The Petrograd committee, along with the delegates to the conference and representatives from regiments and factories, met and agreed to change course. With the endorsement of the Central Committee, the Bolsheviks agreed “to end all fruitless attempts to restrain the masses and guide the developing movement in such a way that the governmental crisis may be decided in the interests of the people; with this goal, to appeal to the soldiers and workers to go peacefully to the Tauride Palace, elect delegates, and through them present their demands to the Executive Committee” [Volume Two, Chapter One 1]. To the relief of the machine-gunners and, no doubt, many rank-and-file Bolsheviks, the movement had now been endorsed by the party.

By coincidence, the workers’ section of the Soviet was to meet, at last, that evening in the Tauride Palace. The Compromisers had been trying to postpone the meeting for some time but had now agreed to convene it. They feared that the results of by-elections in the factories might mean that the composition of the Soviet was catching up with the real support for the parties in the city. In other words, that the Bolsheviks might now have gained a majority of votes - and so it proved.

Putting their new policy into effect, Kamenev proposed that the meeting elect a commission of twenty-five to lead the movement. Trotsky seconded the proposal. Realising they were going to lose the vote, the Mensheviks and Social Revolutionaries just walked out of the hall. (From now on, this would become a favourite tactic of these supposed ‘democrats’ - when they started to lose the majority in the soviets they simply opted to boycott them.)

The motion was passed in their absence with 276 votes and fifteen Bolsheviks elected to the commission. Ten places were left for the absent minority - but they never took them. News of the victory was given rapturous applause by the crowds now massing at the Palace.

This fact of the election of the Bolshevik commission signified both to friends and enemies that the workers’ section of the Petrograd Soviet would henceforth become a Bolshevik base. A vast step forward! In April the influence of the Bolsheviks had extended to approximately a third of the Petrograd workers; in the Soviet of those days they occupied a wholly insignificant sector. Now, at the beginning of July, the Bolsheviks were sending to the workers’ section about two-thirds of its members. That meant that among the masses their influence had become decisive” [Volume Two, Chapter One 1].

Meanwhile, the Compromisers had also decided on a course of action, but one that rapidly exposed who really had the power in Petrograd.
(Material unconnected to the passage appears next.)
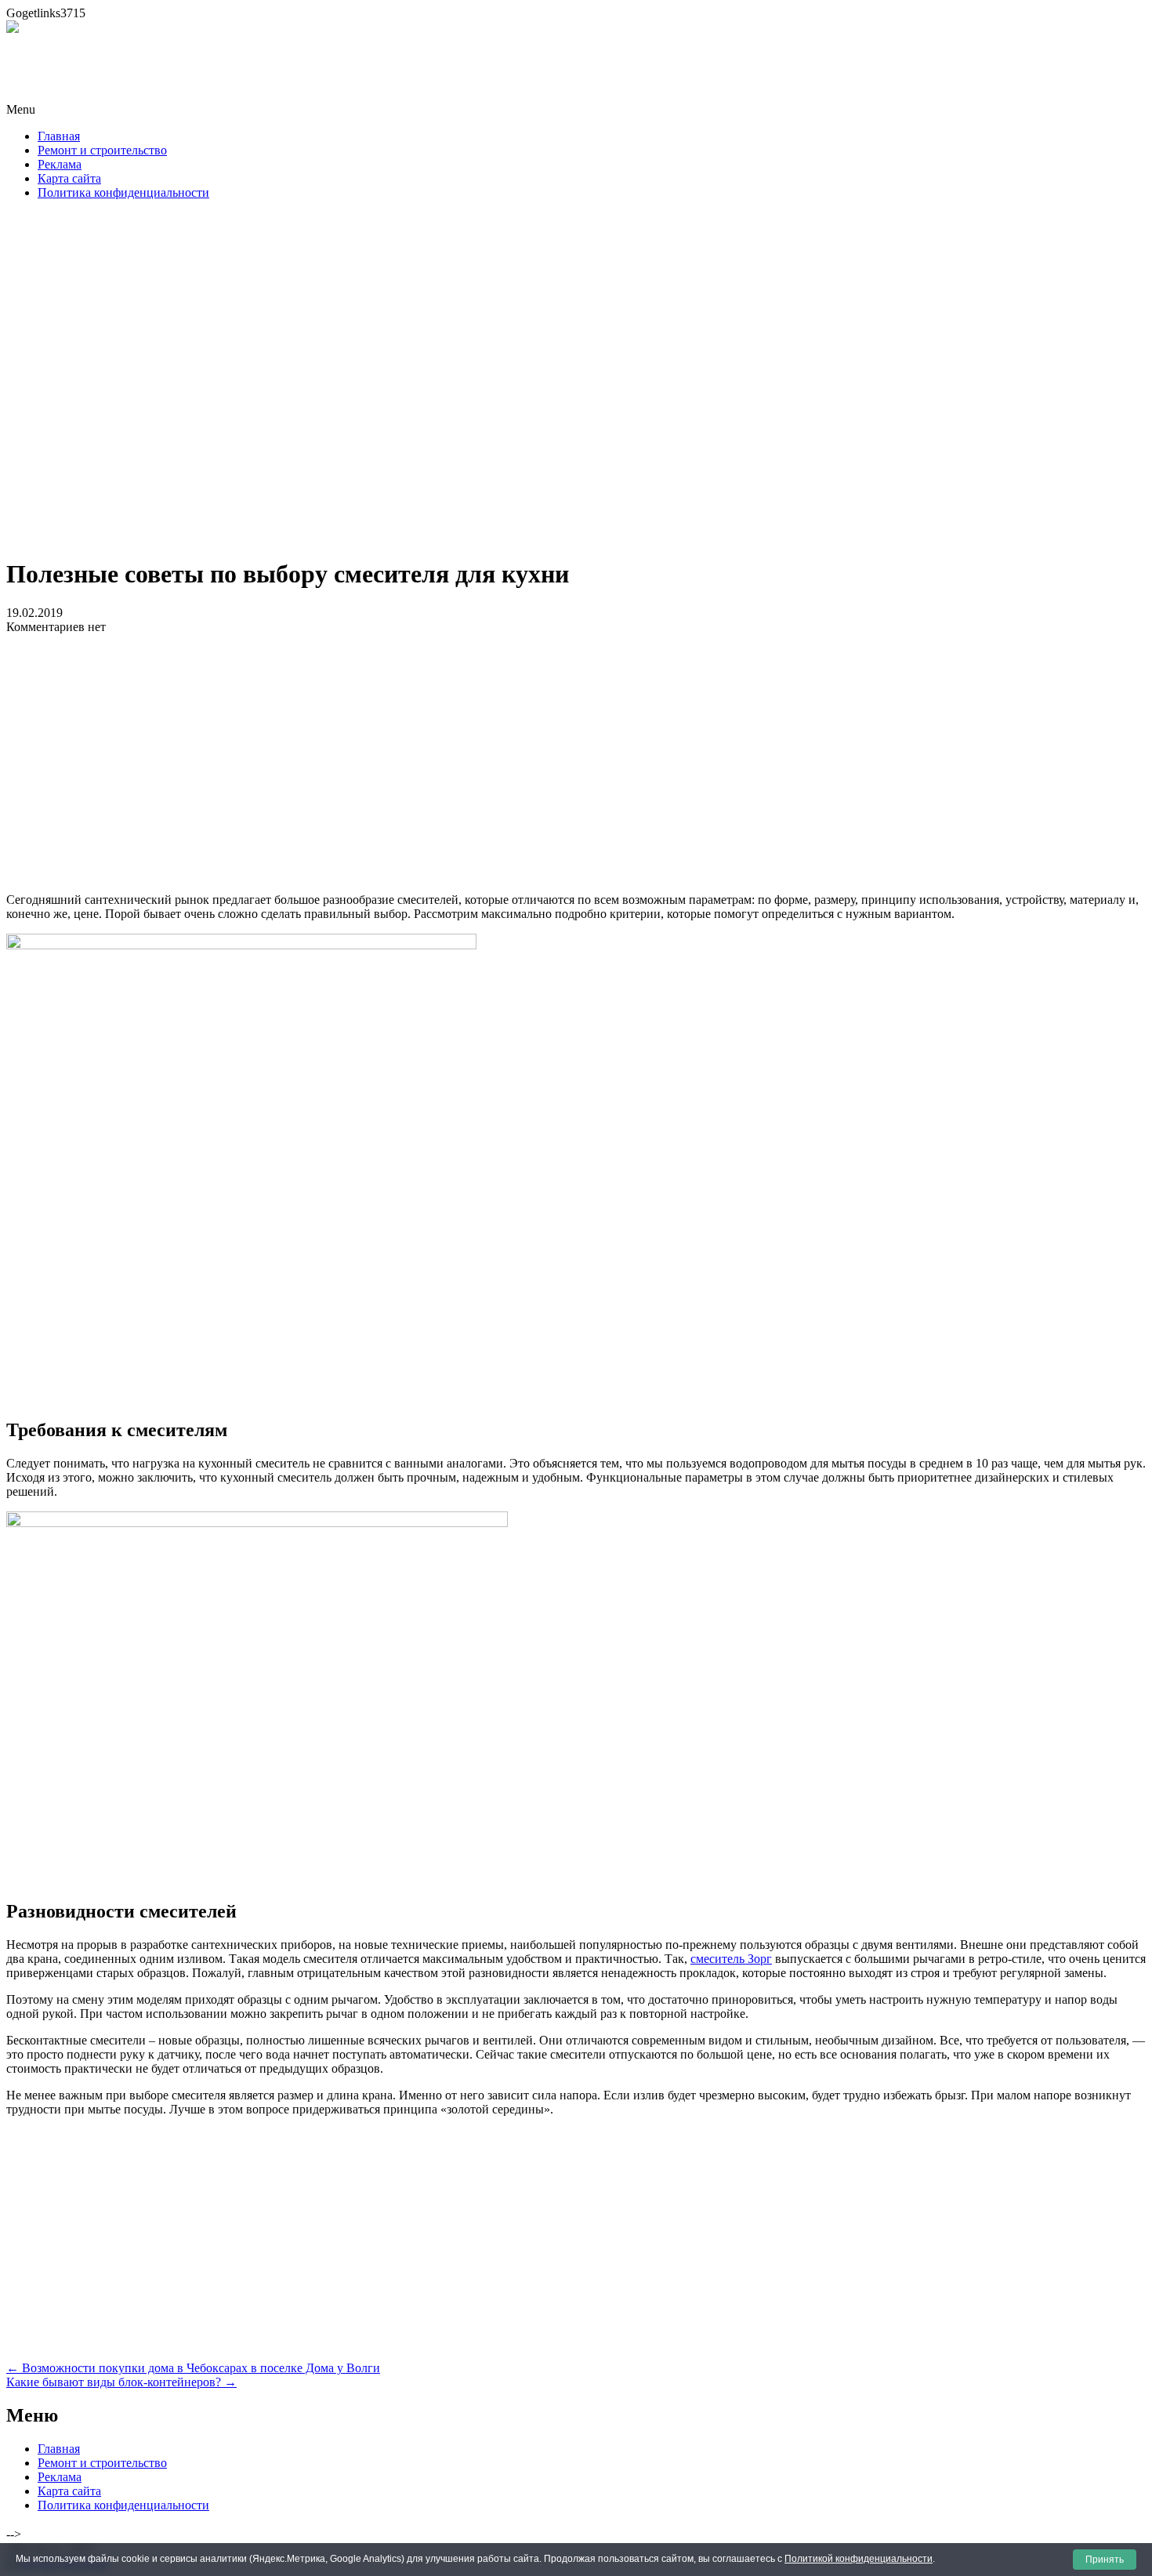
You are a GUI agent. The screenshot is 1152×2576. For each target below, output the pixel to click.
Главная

They decided to waste no time in seeking out armed forces to defend the government - and to try and crush the movement. Orders, signed by the Menshevik President of the E.C., Cheidze, were sent to every regiment to come to the defence of the Tauride Palace. However, the soldiers of Petrograd took little notice.

As the Menshevik given the unenviable task of gathering troops later reported: “On the first day of the demonstration we had at our disposal only a hundred men - we had no other forces. We sent out commissars to all the regiments ... but each regiment looked to the next to see what it was going to do. We were compelled ... to summon troops from the front” [Volume Two, Chapter One 1].

As Trotsky adds: “It would be difficult, even with malice aforethought, to devise a more vicious satire upon the Compromisers. Hundreds of thousands of demonstrators were demanding the transfer of power to the soviets. Cheidze, standing at the head of the soviet system and thus the logical candidate for premier, was hunting for armed forces to employ against the demonstrators. This colossal movement in favour of power to the democracy was denounced by the democratic leaders as an attack upon the democracy by an armed gang” [Volume Two, Chapter One 1].

By now, the demonstrators surrounded the Tauride Palace on all sides. Izvestia, the official paper of the Soviet, describes how “the troops elected a deputation to the All-Russian Central Executive Committee which presented in their name the following demands: Removal of the ten bourgeois ministers, all power to the soviets, cessation of the offensive, confiscation of the printing plants of the bourgeois press, the land to be state property, state control of production” [Volume Two, Chapter One 1].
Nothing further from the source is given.